= Your instructions =
Set down the entries below word for word, starting at the first line of the entries and ending at the line that contains "tap(199, 64)", with both ends included.

* * * * * * * * *

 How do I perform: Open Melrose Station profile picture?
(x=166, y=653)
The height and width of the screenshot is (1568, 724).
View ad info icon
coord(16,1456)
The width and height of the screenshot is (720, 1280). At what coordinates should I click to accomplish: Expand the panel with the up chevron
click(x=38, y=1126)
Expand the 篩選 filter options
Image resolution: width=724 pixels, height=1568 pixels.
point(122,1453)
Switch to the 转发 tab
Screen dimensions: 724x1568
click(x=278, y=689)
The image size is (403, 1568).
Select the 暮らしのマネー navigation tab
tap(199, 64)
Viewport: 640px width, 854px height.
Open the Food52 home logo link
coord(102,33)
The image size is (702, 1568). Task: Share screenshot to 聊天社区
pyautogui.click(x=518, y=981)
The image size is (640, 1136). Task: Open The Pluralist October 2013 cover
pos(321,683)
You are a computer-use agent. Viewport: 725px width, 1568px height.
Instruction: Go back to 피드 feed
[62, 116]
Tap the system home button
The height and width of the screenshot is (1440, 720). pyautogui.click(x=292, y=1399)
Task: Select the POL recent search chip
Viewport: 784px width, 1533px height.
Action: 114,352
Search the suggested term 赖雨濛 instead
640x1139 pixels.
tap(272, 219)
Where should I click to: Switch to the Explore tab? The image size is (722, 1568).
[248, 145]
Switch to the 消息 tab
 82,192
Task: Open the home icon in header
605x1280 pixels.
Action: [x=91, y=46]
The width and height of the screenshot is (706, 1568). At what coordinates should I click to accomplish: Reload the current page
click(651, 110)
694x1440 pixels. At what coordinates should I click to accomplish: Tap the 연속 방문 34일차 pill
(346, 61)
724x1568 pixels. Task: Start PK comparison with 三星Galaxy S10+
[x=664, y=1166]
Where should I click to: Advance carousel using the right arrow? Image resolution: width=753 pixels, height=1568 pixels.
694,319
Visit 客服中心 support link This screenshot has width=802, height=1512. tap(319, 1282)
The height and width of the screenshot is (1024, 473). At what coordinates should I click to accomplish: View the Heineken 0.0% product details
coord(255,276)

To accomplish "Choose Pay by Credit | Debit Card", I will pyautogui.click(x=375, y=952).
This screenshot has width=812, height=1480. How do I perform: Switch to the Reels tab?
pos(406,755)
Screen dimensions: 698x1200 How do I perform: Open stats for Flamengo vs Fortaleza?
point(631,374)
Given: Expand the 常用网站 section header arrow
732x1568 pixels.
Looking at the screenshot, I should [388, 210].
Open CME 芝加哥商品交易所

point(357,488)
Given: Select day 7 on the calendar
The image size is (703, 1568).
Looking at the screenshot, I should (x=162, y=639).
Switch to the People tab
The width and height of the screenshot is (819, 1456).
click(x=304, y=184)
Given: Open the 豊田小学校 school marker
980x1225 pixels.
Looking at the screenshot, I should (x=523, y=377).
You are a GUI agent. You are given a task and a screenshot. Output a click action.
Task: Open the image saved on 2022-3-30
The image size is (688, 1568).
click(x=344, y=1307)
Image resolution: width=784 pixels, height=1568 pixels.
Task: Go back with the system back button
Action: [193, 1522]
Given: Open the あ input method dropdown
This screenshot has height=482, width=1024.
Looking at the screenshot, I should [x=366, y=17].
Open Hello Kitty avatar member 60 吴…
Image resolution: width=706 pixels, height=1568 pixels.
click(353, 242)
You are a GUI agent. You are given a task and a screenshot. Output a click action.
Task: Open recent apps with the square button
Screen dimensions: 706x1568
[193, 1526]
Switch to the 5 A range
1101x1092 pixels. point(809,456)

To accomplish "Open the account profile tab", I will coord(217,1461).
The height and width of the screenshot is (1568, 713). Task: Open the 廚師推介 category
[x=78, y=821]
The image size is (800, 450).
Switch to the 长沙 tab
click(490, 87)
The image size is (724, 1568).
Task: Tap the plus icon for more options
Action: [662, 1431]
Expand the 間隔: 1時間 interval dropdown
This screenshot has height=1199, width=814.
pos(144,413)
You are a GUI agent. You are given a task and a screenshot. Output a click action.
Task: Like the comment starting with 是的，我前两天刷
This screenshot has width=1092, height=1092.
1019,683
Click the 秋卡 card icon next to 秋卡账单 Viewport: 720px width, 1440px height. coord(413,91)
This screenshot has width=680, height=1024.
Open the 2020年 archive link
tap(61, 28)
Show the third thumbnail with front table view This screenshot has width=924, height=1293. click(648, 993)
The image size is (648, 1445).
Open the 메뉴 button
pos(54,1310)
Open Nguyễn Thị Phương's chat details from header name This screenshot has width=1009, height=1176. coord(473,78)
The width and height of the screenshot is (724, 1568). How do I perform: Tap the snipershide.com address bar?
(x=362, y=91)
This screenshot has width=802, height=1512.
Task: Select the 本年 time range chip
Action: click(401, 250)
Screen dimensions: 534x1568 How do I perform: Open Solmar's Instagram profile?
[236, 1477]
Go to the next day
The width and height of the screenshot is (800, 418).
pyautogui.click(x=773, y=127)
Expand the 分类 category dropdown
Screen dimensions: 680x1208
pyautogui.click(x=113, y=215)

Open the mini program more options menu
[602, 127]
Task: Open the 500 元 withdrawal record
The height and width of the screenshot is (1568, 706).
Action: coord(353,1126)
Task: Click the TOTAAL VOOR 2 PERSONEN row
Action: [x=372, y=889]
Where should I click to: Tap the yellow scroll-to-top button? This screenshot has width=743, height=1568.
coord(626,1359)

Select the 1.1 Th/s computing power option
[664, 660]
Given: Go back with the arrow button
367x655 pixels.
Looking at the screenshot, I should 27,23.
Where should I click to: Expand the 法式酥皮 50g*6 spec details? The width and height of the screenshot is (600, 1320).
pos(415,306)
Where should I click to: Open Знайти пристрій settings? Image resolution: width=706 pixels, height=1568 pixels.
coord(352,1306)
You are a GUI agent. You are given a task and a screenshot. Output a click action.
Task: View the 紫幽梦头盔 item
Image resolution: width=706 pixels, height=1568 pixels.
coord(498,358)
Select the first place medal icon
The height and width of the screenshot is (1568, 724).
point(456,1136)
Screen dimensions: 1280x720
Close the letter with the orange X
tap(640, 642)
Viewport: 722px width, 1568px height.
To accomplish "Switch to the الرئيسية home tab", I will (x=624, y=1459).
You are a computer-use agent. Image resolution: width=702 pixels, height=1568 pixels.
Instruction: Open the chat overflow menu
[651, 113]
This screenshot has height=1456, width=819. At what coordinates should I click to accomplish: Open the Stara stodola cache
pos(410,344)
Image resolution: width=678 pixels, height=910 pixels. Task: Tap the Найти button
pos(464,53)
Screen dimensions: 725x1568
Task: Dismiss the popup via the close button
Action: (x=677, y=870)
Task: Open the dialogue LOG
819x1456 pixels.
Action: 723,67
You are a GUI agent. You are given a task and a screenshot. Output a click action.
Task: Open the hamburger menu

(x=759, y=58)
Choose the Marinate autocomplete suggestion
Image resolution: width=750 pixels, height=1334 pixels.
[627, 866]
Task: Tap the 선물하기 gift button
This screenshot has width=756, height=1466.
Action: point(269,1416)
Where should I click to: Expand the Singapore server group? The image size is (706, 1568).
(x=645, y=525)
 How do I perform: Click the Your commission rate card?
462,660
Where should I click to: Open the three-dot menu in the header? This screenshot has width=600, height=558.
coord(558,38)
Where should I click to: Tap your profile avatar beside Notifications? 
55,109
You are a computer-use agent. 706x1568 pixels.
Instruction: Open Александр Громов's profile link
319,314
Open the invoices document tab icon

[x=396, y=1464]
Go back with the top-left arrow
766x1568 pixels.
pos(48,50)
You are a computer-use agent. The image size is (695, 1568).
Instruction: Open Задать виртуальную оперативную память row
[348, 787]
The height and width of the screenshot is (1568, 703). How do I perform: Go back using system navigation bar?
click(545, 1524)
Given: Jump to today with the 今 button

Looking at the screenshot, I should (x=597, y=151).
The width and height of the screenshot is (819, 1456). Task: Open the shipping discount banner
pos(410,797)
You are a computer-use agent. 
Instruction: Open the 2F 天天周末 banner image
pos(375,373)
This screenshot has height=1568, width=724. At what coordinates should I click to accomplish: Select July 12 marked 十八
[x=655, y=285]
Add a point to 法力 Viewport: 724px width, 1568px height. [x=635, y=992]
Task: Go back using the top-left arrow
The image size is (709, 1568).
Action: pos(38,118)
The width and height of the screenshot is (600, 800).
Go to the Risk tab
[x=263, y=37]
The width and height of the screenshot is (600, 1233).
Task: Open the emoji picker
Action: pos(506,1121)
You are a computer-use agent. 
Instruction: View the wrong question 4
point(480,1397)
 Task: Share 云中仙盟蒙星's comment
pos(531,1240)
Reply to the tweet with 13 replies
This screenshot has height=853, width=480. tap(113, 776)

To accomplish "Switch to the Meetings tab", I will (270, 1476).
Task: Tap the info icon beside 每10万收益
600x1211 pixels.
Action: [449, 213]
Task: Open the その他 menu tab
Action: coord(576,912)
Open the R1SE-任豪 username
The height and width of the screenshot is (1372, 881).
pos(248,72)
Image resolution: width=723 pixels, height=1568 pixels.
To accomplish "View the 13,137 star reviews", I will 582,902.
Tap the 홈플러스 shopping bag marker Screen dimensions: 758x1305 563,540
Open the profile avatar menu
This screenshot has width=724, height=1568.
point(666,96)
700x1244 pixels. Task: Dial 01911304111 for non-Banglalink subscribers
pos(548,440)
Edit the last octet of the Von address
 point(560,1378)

* * * * * * * * *

= Exercise solution =
 How do I perform: Open Melrose Station profile picture?
(x=166, y=653)
The height and width of the screenshot is (1568, 724).
View ad info icon
coord(16,1456)
The width and height of the screenshot is (720, 1280). At what coordinates should I click to accomplish: Expand the panel with the up chevron
click(x=38, y=1126)
Expand the 篩選 filter options
Image resolution: width=724 pixels, height=1568 pixels.
point(122,1453)
Switch to the 转发 tab
Screen dimensions: 724x1568
click(x=278, y=689)
The image size is (403, 1568).
Select the 暮らしのマネー navigation tab
tap(199, 64)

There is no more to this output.